▸ GOAL OF THE EXERCISE
What lines below mention the word "Collapse"? Copy each one.

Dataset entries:
---

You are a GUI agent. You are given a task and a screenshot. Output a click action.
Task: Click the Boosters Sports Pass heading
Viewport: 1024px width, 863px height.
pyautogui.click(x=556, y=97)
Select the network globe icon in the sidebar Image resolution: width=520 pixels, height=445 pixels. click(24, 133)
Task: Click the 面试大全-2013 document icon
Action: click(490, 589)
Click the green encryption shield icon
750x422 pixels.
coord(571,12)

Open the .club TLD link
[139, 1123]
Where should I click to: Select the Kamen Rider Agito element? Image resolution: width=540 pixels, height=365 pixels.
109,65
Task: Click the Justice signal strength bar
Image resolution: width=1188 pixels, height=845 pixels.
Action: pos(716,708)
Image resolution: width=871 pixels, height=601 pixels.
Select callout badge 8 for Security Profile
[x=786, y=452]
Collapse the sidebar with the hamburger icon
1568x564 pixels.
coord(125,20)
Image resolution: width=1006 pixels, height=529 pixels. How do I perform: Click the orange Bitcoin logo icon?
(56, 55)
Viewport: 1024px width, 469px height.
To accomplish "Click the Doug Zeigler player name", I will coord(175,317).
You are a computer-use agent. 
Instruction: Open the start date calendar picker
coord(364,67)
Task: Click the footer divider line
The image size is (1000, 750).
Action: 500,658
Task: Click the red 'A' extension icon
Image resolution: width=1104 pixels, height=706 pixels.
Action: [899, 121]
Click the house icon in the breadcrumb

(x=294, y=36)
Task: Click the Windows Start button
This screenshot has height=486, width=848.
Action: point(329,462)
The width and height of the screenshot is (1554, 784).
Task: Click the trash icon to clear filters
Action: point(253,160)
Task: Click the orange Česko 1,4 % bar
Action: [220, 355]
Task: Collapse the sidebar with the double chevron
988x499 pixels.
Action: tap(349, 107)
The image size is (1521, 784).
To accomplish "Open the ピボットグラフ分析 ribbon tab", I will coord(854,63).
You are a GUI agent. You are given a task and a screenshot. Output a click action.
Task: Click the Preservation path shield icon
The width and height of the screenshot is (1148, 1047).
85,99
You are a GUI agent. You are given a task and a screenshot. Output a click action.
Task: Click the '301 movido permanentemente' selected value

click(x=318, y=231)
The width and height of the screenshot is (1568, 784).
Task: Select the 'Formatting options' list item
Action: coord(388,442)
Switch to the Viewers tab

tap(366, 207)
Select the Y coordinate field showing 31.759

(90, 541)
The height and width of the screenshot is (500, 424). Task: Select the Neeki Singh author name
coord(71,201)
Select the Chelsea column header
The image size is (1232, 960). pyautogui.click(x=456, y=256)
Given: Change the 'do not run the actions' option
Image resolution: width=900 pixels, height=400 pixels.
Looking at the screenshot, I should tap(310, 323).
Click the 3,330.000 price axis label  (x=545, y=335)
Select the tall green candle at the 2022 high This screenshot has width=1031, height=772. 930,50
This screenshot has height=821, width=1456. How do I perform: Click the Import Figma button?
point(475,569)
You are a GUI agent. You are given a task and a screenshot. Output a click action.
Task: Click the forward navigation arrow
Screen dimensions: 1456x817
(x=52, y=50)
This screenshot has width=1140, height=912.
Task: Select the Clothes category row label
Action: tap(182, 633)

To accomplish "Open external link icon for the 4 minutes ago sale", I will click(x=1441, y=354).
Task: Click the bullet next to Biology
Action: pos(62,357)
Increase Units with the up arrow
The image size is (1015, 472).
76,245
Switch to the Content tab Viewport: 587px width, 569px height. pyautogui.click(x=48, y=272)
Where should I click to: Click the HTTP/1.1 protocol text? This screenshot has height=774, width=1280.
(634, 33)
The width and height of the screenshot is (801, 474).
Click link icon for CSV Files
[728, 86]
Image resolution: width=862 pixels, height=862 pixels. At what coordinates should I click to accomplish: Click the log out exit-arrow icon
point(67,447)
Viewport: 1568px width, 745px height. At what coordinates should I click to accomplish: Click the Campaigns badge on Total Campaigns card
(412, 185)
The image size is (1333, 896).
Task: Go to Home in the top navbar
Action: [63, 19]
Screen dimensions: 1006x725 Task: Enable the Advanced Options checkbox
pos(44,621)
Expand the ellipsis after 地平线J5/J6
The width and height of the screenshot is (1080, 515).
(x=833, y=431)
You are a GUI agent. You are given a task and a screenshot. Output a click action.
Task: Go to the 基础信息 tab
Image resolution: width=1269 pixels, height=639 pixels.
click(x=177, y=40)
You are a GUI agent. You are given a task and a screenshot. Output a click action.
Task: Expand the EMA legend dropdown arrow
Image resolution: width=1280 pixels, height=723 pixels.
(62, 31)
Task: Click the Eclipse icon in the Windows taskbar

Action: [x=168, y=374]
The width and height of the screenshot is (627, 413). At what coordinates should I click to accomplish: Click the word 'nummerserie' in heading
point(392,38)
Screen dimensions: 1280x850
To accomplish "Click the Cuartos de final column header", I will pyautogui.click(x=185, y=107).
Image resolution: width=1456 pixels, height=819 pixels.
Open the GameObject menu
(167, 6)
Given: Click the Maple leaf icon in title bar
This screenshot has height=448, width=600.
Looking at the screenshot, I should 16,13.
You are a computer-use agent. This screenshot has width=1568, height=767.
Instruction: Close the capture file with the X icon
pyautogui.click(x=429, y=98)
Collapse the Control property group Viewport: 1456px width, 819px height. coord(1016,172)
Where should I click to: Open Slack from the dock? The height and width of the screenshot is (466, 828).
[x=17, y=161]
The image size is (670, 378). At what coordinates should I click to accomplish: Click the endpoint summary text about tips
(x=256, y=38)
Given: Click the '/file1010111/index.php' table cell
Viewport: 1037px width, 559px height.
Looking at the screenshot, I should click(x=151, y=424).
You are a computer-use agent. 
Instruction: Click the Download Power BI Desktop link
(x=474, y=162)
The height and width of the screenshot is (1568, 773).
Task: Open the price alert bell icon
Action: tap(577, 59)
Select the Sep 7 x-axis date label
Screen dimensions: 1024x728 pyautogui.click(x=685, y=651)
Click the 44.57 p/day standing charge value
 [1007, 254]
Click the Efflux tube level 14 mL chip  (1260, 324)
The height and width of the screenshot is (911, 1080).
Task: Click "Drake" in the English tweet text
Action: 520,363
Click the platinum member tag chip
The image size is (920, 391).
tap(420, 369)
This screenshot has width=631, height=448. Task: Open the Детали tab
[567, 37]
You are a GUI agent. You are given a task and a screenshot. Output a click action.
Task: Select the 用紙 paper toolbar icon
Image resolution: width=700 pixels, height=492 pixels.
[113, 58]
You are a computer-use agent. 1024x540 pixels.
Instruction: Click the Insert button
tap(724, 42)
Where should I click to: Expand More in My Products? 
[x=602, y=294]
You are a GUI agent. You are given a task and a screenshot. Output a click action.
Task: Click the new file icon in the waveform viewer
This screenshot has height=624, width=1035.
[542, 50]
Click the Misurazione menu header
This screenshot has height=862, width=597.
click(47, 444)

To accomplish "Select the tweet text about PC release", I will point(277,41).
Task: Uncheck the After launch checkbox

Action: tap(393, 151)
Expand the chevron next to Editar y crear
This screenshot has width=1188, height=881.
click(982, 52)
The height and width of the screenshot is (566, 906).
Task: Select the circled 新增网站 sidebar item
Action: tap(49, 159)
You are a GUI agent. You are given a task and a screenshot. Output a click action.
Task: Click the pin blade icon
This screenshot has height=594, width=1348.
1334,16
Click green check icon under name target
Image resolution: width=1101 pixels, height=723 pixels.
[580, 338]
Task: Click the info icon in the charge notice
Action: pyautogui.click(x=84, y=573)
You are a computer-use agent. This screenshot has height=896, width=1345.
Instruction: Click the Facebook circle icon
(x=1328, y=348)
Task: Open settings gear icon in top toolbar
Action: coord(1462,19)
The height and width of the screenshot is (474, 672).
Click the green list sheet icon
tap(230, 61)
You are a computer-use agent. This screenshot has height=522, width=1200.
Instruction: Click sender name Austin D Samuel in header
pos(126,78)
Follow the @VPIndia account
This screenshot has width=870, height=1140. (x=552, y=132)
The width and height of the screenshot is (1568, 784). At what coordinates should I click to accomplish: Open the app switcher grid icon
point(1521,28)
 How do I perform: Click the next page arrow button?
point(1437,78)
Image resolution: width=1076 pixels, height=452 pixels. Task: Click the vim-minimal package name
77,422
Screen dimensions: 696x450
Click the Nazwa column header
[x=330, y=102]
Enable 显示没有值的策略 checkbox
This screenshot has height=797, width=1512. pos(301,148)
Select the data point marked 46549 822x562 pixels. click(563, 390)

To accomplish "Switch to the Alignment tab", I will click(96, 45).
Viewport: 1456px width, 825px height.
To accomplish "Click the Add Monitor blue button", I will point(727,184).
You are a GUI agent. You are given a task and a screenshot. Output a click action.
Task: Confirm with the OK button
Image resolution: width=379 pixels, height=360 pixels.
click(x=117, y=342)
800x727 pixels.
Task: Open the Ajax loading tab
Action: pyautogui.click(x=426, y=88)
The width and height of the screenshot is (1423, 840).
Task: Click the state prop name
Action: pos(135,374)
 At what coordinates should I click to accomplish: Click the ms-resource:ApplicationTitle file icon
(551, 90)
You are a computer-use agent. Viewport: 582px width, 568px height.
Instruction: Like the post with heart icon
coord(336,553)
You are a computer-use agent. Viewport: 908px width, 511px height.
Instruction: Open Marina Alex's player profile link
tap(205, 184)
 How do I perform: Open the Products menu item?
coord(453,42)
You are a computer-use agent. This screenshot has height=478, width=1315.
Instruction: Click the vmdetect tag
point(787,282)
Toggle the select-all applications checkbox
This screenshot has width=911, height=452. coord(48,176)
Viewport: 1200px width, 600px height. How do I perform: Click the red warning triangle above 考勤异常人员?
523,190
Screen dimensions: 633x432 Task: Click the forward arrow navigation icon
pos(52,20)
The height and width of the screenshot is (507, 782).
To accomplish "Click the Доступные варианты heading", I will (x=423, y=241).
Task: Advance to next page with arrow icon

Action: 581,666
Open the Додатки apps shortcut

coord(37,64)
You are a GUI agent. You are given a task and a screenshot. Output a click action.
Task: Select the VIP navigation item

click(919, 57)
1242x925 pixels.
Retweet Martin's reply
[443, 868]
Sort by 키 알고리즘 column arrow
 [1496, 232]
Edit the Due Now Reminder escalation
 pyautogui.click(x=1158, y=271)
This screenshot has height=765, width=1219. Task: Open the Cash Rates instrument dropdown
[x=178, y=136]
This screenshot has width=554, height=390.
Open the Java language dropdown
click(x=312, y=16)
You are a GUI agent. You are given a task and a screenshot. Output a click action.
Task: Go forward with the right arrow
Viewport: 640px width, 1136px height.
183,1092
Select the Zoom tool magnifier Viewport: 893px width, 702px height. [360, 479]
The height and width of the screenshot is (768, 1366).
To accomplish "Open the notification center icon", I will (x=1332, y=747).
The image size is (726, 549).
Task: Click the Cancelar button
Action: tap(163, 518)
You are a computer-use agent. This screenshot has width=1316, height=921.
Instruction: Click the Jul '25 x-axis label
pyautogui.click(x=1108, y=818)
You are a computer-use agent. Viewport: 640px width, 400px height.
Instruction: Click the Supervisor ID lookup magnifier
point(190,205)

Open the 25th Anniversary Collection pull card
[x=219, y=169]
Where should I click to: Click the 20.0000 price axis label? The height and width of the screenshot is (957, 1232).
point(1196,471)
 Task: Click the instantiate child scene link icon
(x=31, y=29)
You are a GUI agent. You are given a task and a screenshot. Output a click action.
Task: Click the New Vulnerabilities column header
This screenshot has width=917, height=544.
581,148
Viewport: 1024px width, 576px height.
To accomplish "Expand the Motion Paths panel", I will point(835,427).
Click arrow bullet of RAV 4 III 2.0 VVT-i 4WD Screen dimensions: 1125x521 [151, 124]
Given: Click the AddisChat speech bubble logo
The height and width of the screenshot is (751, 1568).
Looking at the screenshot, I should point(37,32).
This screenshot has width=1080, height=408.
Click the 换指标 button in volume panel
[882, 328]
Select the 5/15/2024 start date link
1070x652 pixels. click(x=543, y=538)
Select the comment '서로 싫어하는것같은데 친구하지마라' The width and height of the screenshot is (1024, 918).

---

▸ SOLUTION BELOW
Collapse the sidebar with the hamburger icon
Task: Collapse the sidebar with the double chevron
Collapse the Control property group Viewport: 1456px width, 819px height. coord(1016,172)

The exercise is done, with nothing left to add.